• Required tasks:
[1] In the worker classification text below, shorten the paragraph beginning "If, after reviewing the three categories of evidence" or turn it into a list, keeping its main facts.
[2] Return the part of the worker classification text below from "The keys are" to "the worker’s status.", copied word for word.

• Text block:
They do not participate in employee benefits from the employer.
They are ineligible for unemployment in the event of a layoff or termination.
There are some downsides for workers that are classified as contractors
They are responsible for all expenses incurred while completing the job.
They are not protected by anti-discrimination and workplace safety laws
Unless a contract states otherwise, they can be terminated at any time, for any reason.
In determining the categorization of a worker, at question is the degree of control the company holds over the resource and level of independence the resource has across three factors :
Behavioral: Who determines what the worker does and how the worker does his or her job?
Financial: Who controls the economic aspects of the resources job? How is the worker paid, are expenses reimbursed, do they provide their own tools/supplies, etc?
Relationship: Do contracts exist between the worker and company, does the worker have other clients, are there any employee benefits ( pension, insurance, vacation, etc.) for their work?
Companies should weigh all of these factors when determining whether a worker is an employee or independent contractor. While some factors may indicate that the worker is an employee, other factors can indicate they are an independent contractor. There is no “magic” or set a number of factors that “makes” the worker an employee or an independent contractor, and no one factor stands alone in making this determination.
The keys are to look at the entire relationship, consider the degree or extent of the right to direct and control, and finally, to document each of the factors used in coming up with the determination.
Form SS-8
If, after reviewing the three categories of evidence, it is still unclear whether a worker is an employee or an independent contractor, Form SS-8, Determination of Worker Status for Purposes of Federal Employment Taxes and Income Tax Withholding (PDF) can be filed with the IRS. The form may be filed by either the business or the worker. The IRS will review the facts and circumstances and officially determine the worker’s status.
Be aware that it can take at least six months to get a determination, but a business that continually hires the same types of workers to perform particular services may want to consider filing the Form SS-8 (PDF).
Misclassification of Employees
There are significant consequences of treating an employee as an independent contractor. If you classify an employee as an independent contractor and you have no reasonable basis for doing so, you may be held liable for employment taxes (withholding and social security) for that worker See Internal Revenue Code section 3509 for more information.
Use this chart to help you properly categorize your workers:
Exempt vs. Nonexempt
After you have determined that your workers are employees, you will need to determine if they qualify for overtime wages when they work over 40 hours per week. The differences between nonexempt and exempt employees have been established by the Fair Labor Standards Act (FLSA). The FLSA sets basic minimum wage and overtime pay standards and regulates the employment of minors. The FLSA does not regulate vacation, holiday, severance, sick pay, holidays off, or holiday pay among other things.
Employees that are classified as exempt typically perform job duties considered professional, executive or administrative. The US Department of Labor has a list of the more commonly used exemptions
California Rules
California also follows the three simple requirements to determine whether a worker is an exempt employee under California law:
Minimum Salary. The employee must be paid a salary that is at least twice the state minimum wage for full-time employment regardless if it is a salary or calculated hourly.
Managerial Duties. The employee’s primary duties must consist of administrative, executive, or professional tasks. Their job title is irrelevant.

• Excerpted data:

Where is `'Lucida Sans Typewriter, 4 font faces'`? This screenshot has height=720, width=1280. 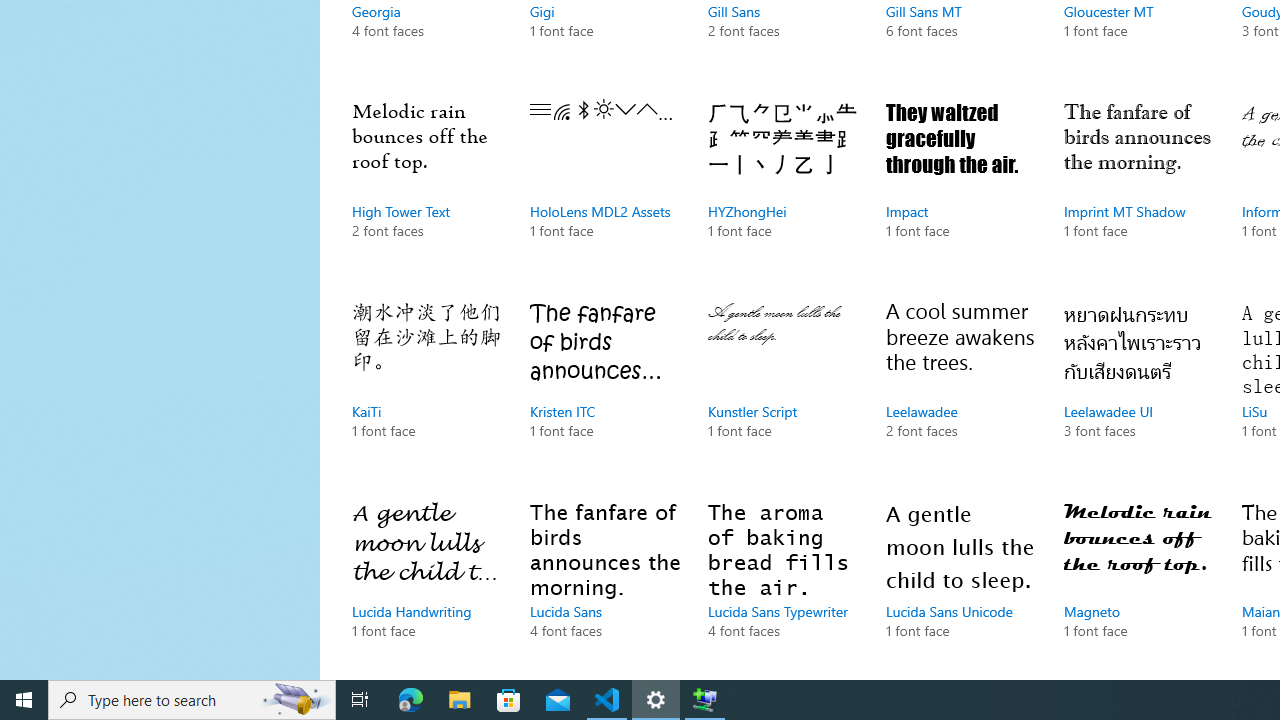 'Lucida Sans Typewriter, 4 font faces' is located at coordinates (782, 585).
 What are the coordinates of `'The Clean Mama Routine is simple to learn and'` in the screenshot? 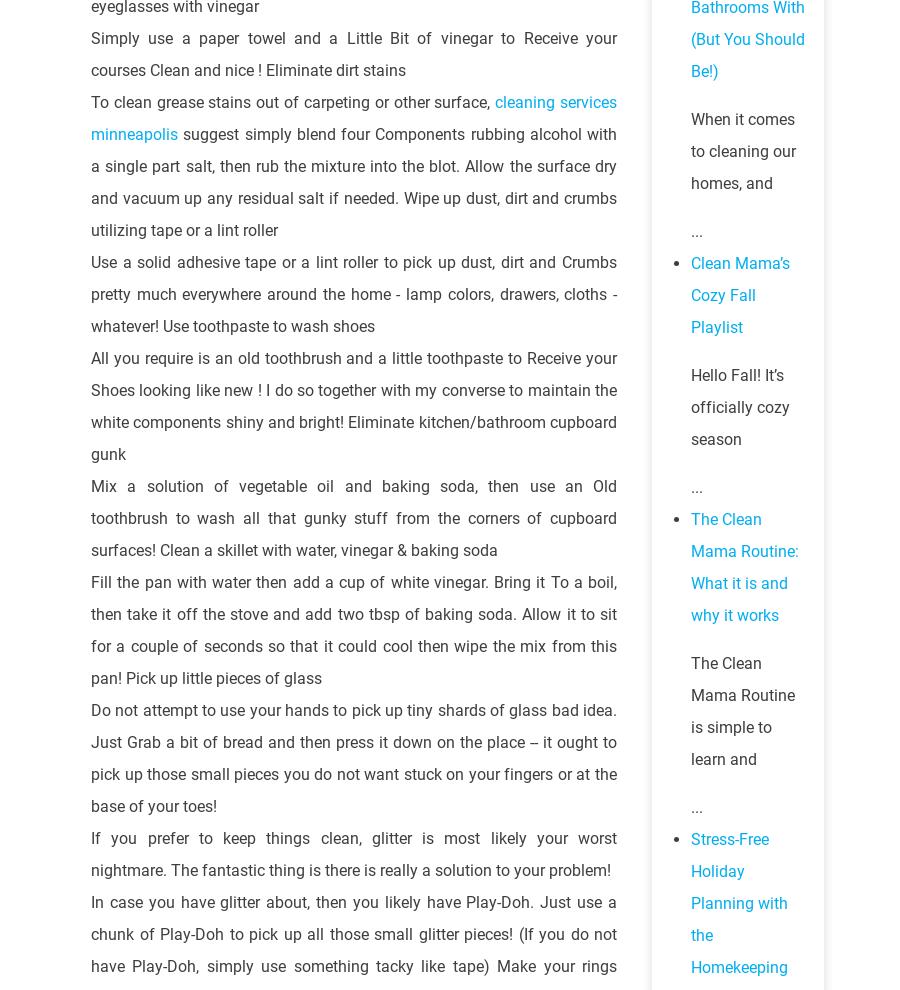 It's located at (742, 710).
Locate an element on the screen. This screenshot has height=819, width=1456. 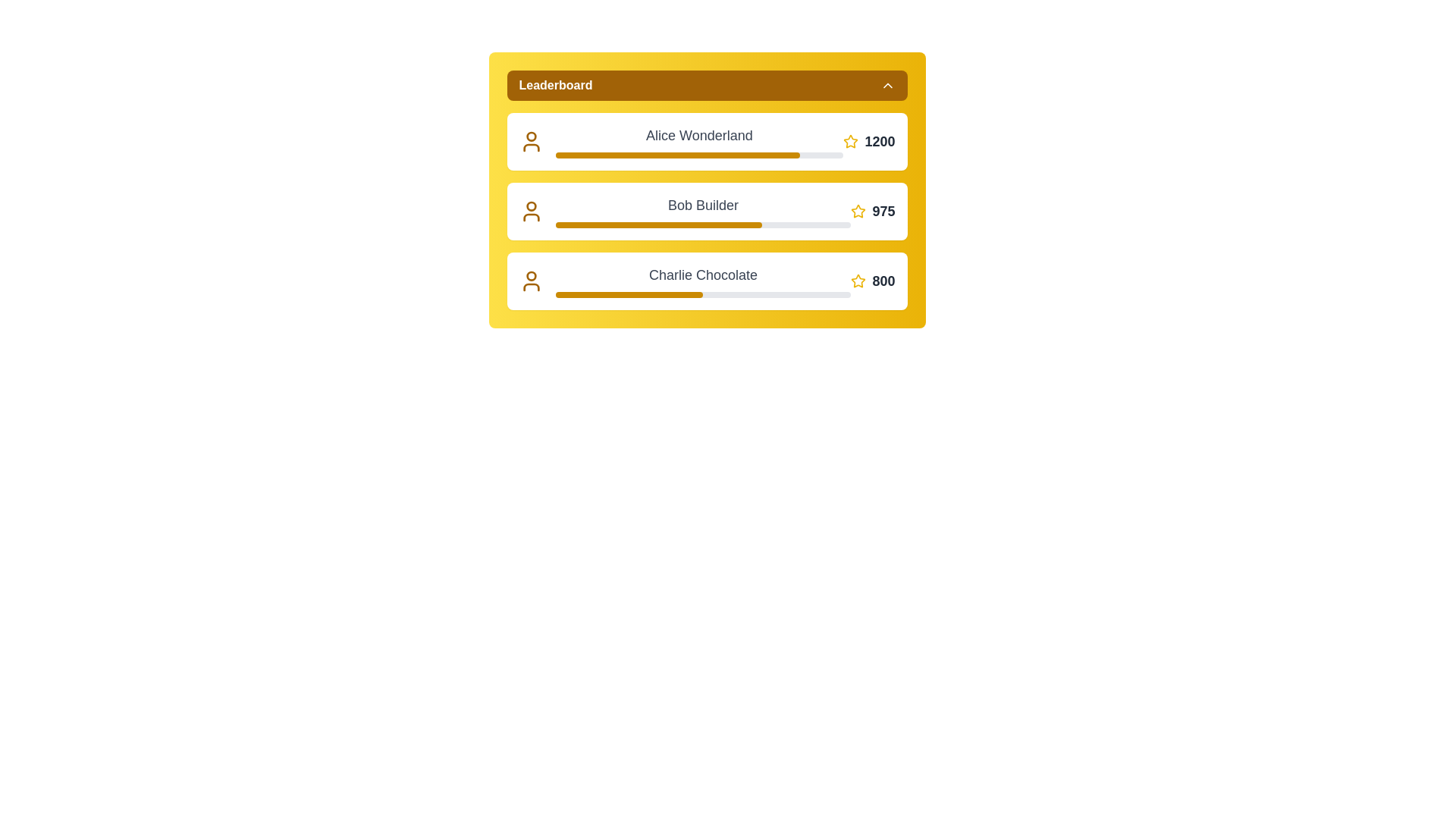
the decorative vector graphic representing a person, located in the leaderboard entry to the left of 'Alice Wonderland' is located at coordinates (531, 148).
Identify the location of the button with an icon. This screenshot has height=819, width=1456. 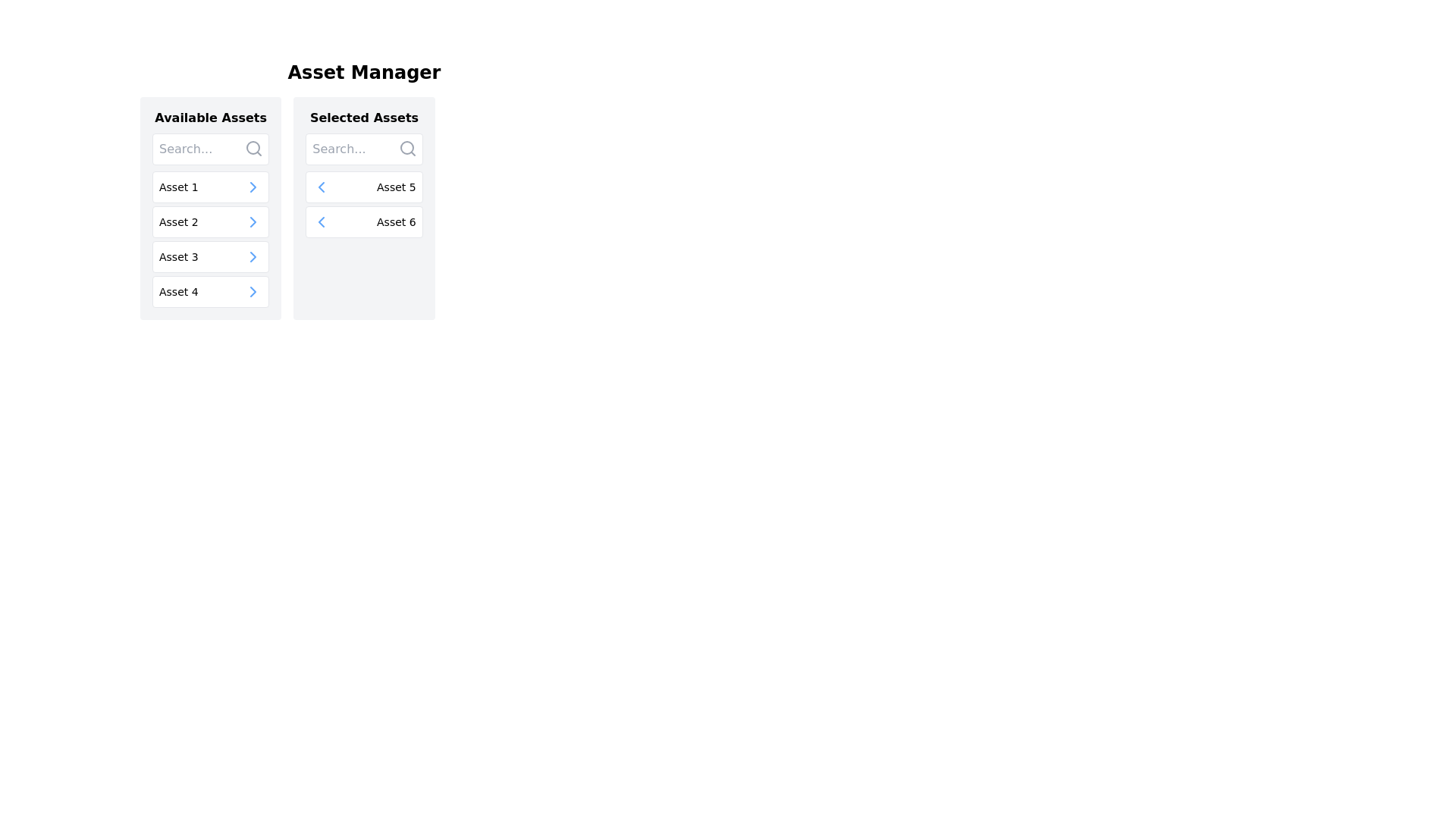
(320, 186).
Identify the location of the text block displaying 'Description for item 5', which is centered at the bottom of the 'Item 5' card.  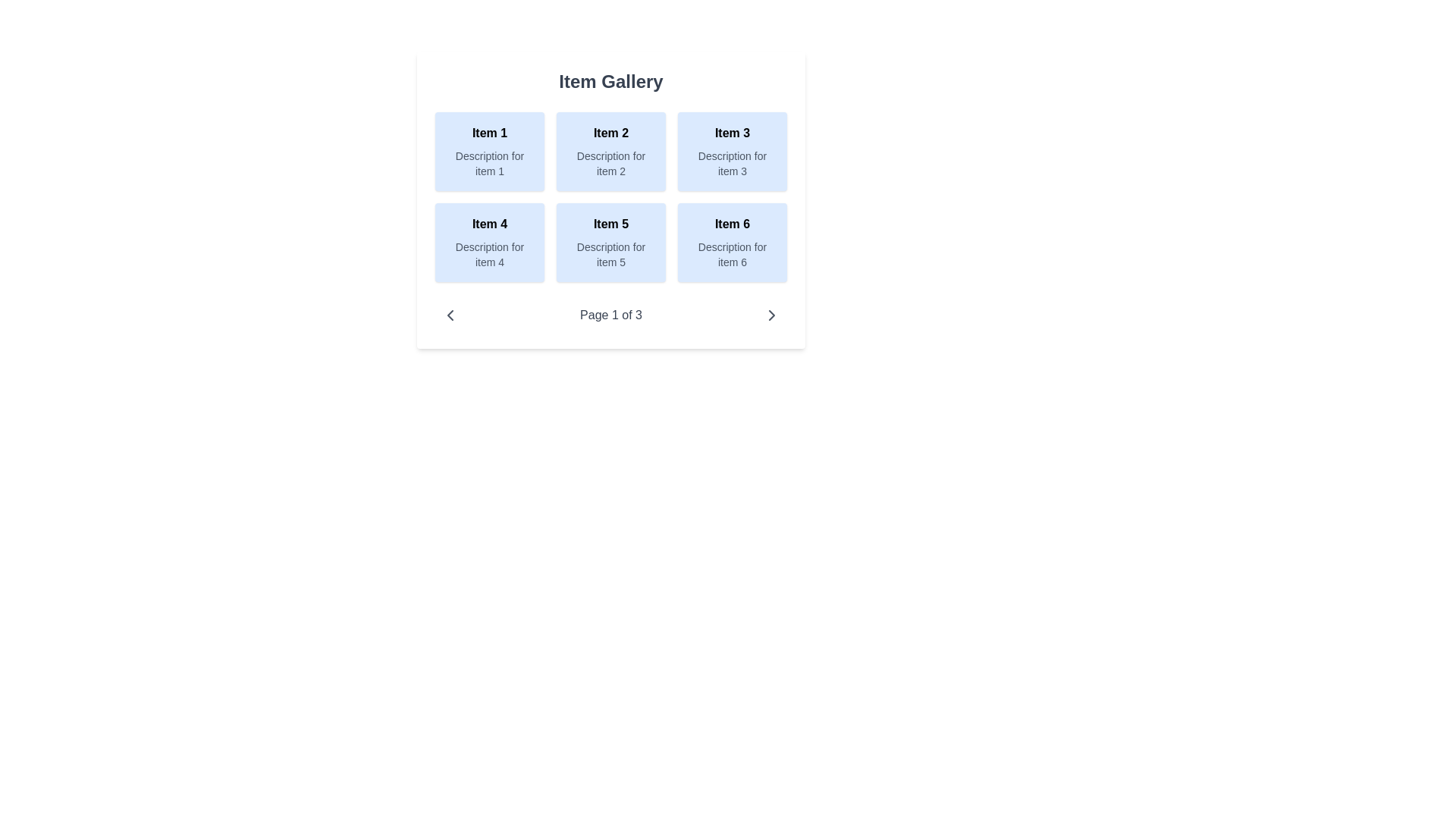
(611, 253).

• Responses:
[1]
- If the three categories of evidence leave a worker's status unclear, Form SS-8 can be filed with the IRS.
- Either the business or the worker may file it.
- The IRS reviews the facts and circumstances and officially decides the worker's status.

[2]
The keys are to look at the entire relationship, consider the degree or extent of the right to direct and control, and finally, to document each of the factors used in coming up with the determination.
Form SS-8
If, after reviewing the three categories of evidence, it is still unclear whether a worker is an employee or an independent contractor, Form SS-8, Determination of Worker Status for Purposes of Federal Employment Taxes and Income Tax Withholding (PDF) can be filed with the IRS. The form may be filed by either the business or the worker. The IRS will review the facts and circumstances and officially determine the worker’s status.